Classical optimisation theory guarantees monotonic objective decrease for gradient descent (GD) when employed in a small step size, or ``stable", regime. In contrast, gradient descent on neural networks is frequently performed in a large step size regime called the ``edge of stability", in which the objective decreases non-monotonically with an observed implicit bias towards flat minima. In this paper, we take a step toward quantifying this phenomenon by providing convergence rates for gradient descent with large learning rates in an overparametrised least squares setting. The key insight behind our analysis is that, as a consequence of overparametrisation, the set of global minimisers forms a Riemannian manifold $M$, which enables the decomposition of the GD dynamics into components parallel and orthogonal to $M$. The parallel component corresponds to Riemannian gradient descent on the objective sharpness, while the orthogonal component is a bifurcating dynamical system. This insight allows us to derive convergence rates in three regimes characterised by the learning rate size: (a) the subcritical regime, in which transient instability is overcome in finite time before linear convergence to a suboptimally flat global minimum; (b) the critical regime, in which instability persists for all time with a power-law convergence toward the optimally flat global minimum; and (c) the supercritical regime, in which instability persists for all time with linear convergence to an orbit of period two centred on the optimally flat global minimum.

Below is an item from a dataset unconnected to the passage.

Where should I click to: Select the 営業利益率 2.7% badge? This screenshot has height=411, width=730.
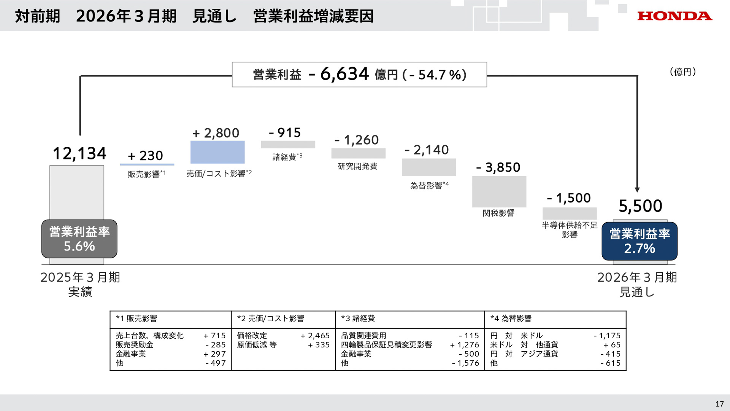point(639,241)
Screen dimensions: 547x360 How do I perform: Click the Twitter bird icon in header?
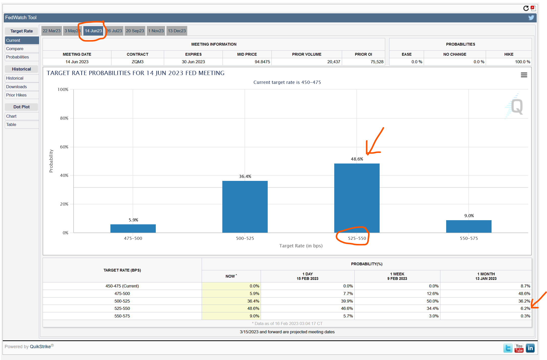531,18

翻译：经典优化理论保证梯度下降（GD）在小步长（或称“稳定”）区间内可实现目标函数的单调下降。相比之下，神经网络上的梯度下降常在大步长区间（称为“稳定性边缘”）进行，此时目标函数呈非单调下降，并观察到其隐式偏好平坦极小值。本文通过分析过参数化最小二乘设定下采用大学习率的梯度下降收敛速率，为量化该现象迈出一步。我们分析的关键洞见在于：过参数化导致全局极小值集合构成黎曼流形$M$，这使得梯度下降动力学可分解为平行于$M$和正交于$M$的分量。平行分量对应目标函数锐度的黎曼梯度下降，正交分量则构成分岔动力系统。基于此洞见，我们推导出三种学习率区间对应的收敛速率：（a）亚临界区间：瞬时不稳定性在有限时间内被克服，随后以线性速率收敛至次优平坦全局极小值；（b）临界区间：不稳定性持续存在，以幂律收敛速率逼近最优平坦全局极小值；（c）超临界区间：不稳定性持续存在，以线性速率收敛至以最优平坦全局极小值为中心的周期二轨道。